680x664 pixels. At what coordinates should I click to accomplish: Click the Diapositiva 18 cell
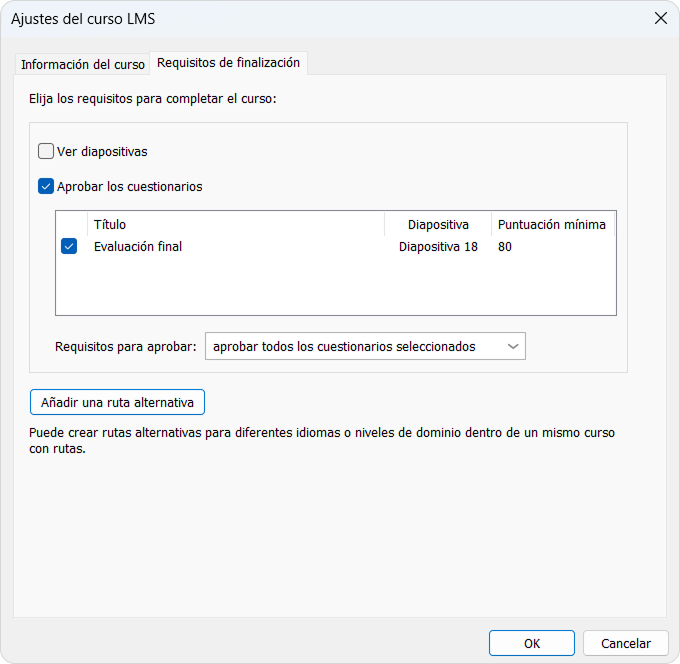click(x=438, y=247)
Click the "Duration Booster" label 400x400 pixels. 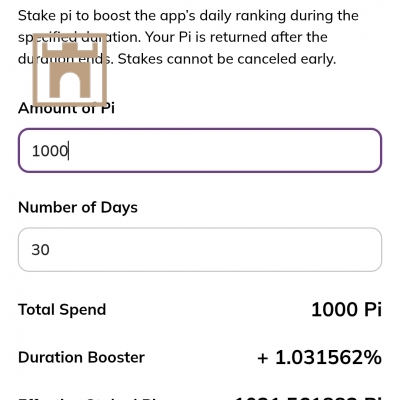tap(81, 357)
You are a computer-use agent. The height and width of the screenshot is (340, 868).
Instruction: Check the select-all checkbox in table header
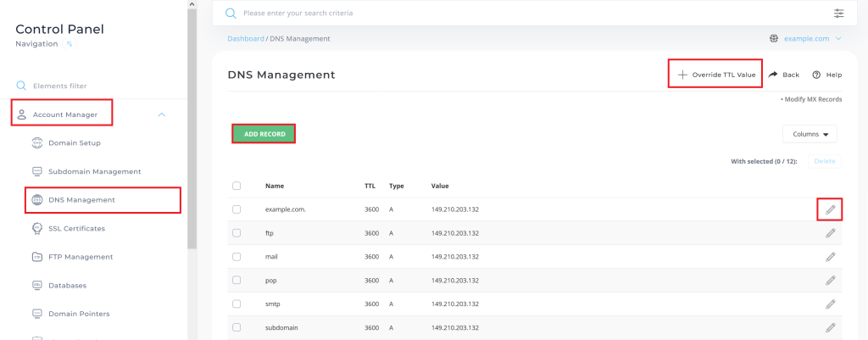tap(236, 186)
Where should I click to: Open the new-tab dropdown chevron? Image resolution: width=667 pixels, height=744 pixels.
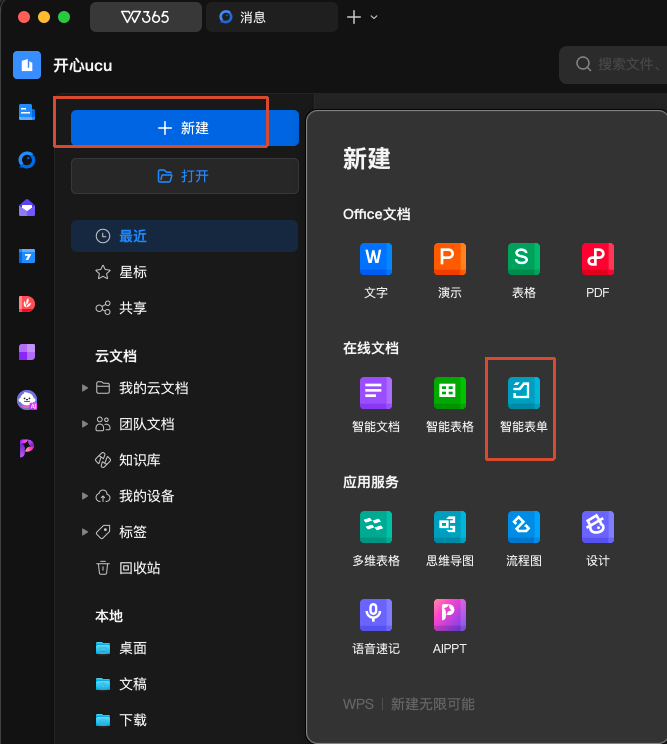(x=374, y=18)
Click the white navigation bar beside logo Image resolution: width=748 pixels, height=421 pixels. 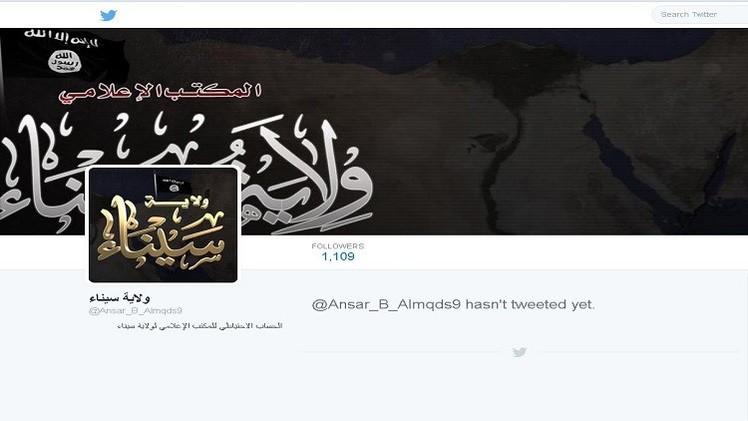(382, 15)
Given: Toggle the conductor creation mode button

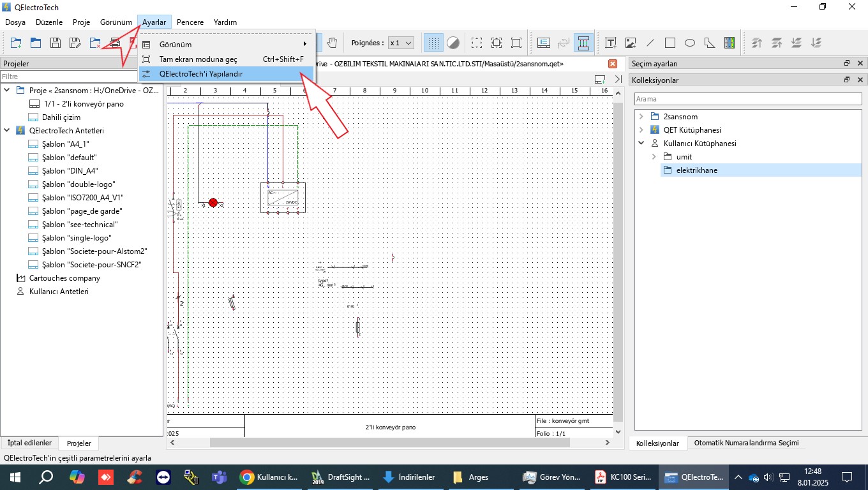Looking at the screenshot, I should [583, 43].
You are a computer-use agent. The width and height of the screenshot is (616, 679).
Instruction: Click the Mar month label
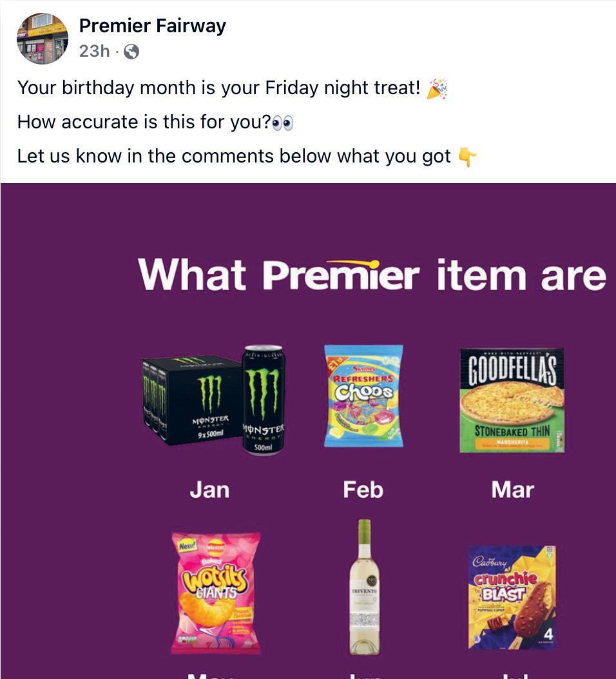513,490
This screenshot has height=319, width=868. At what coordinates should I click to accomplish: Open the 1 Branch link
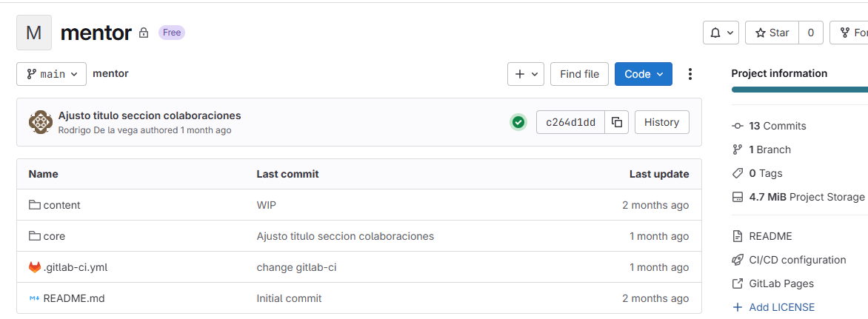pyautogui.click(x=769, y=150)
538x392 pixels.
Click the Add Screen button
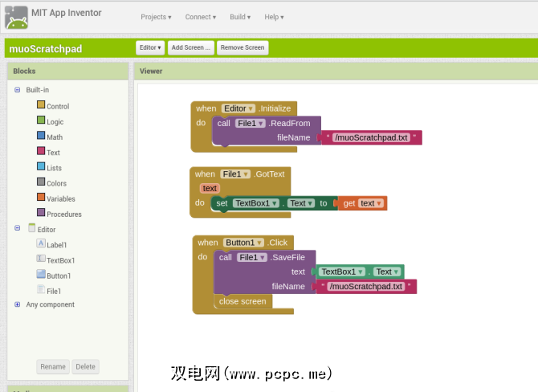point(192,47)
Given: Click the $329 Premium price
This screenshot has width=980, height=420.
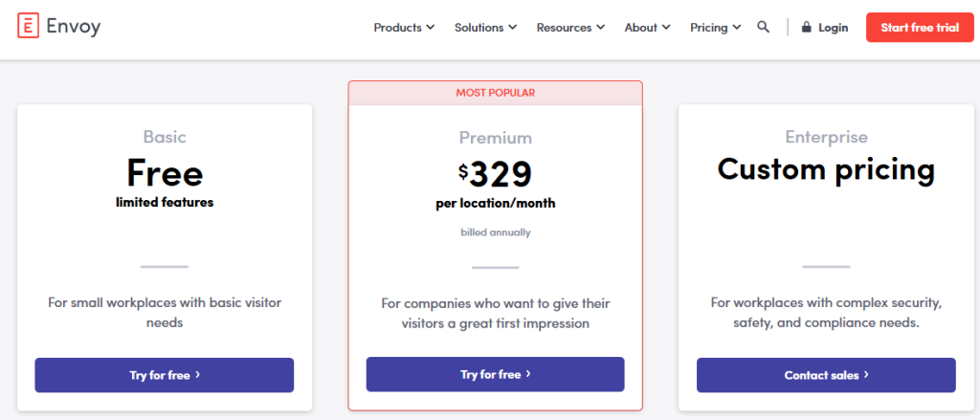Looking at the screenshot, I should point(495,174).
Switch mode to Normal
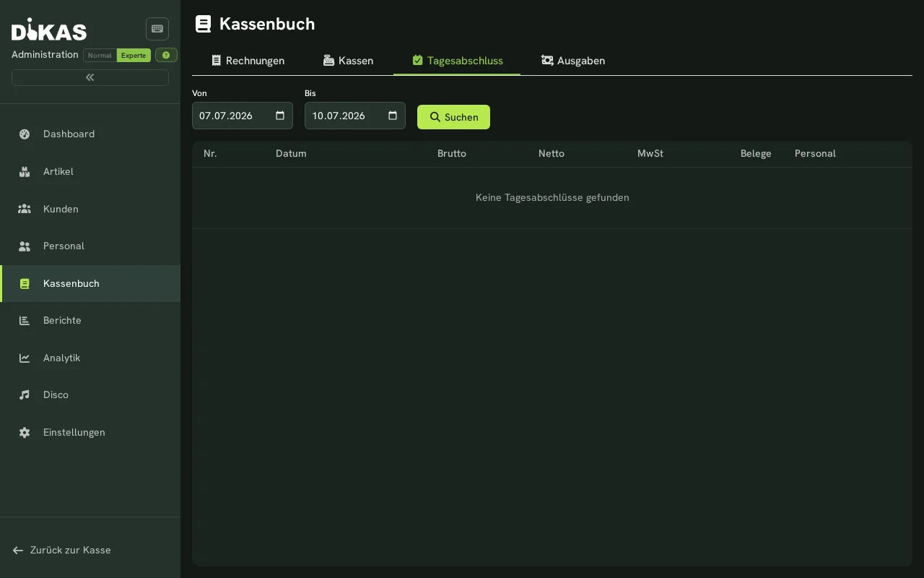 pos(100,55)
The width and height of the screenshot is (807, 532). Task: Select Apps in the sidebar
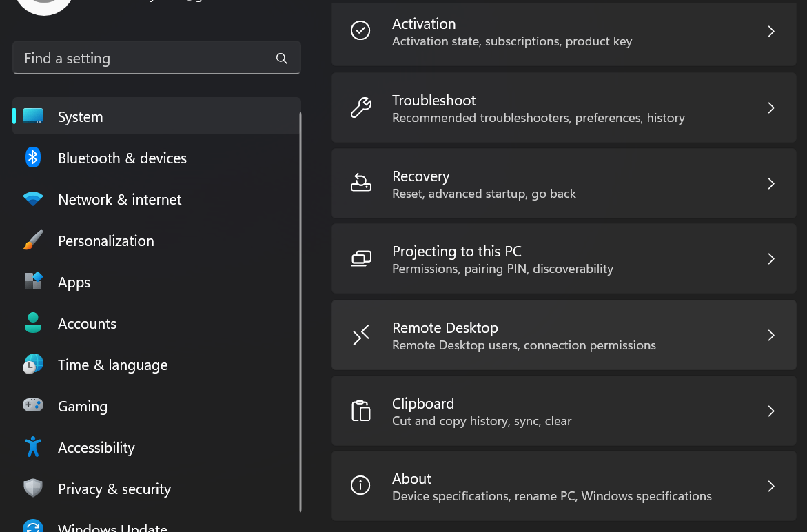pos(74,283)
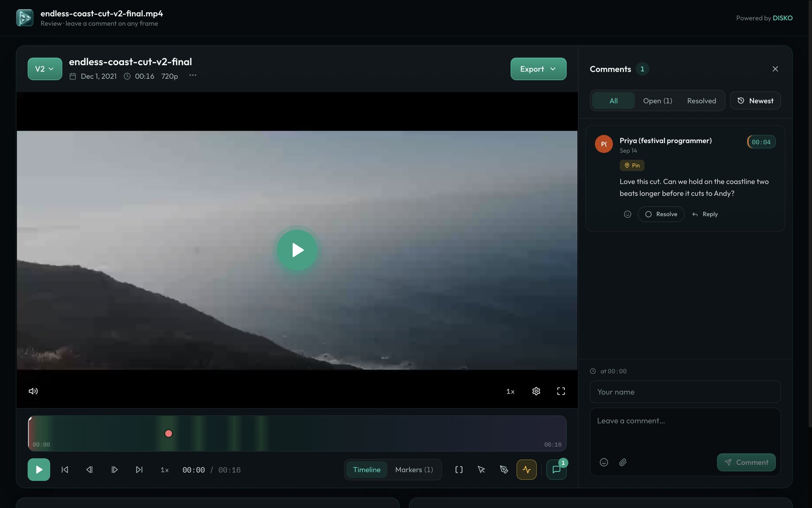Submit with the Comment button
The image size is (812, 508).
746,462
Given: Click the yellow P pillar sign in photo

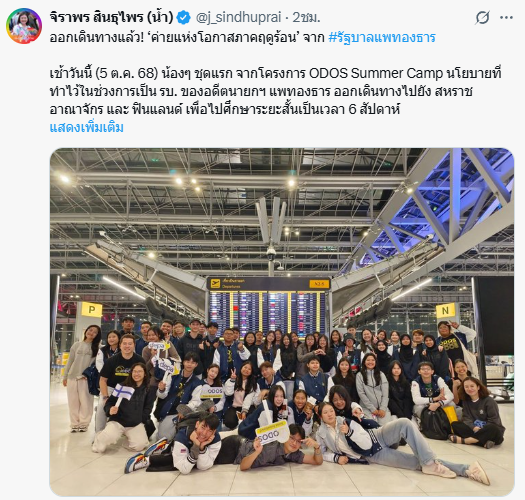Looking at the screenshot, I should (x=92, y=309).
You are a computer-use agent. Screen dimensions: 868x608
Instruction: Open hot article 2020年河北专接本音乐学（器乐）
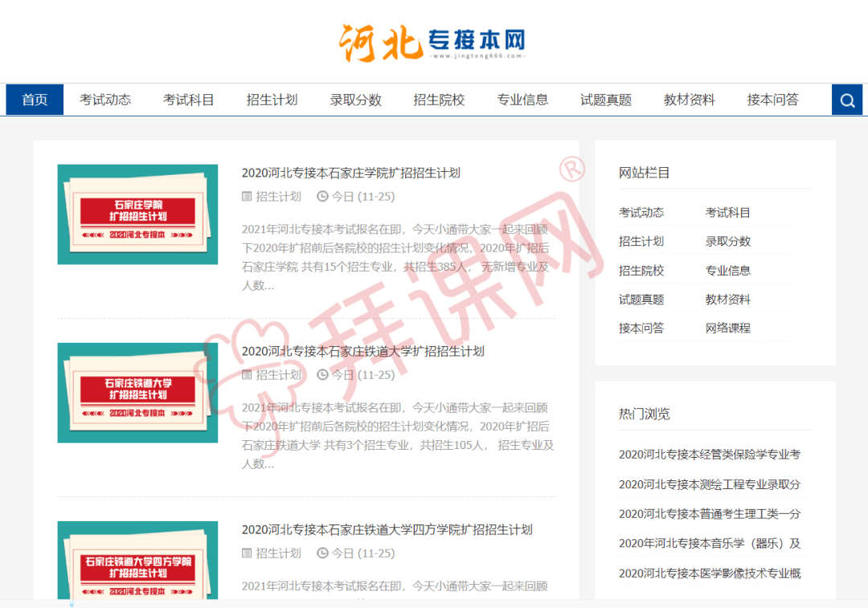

Instructions for the task:
If a line above includes the word "computer", count it; then give the final number by itself.

Output below:
3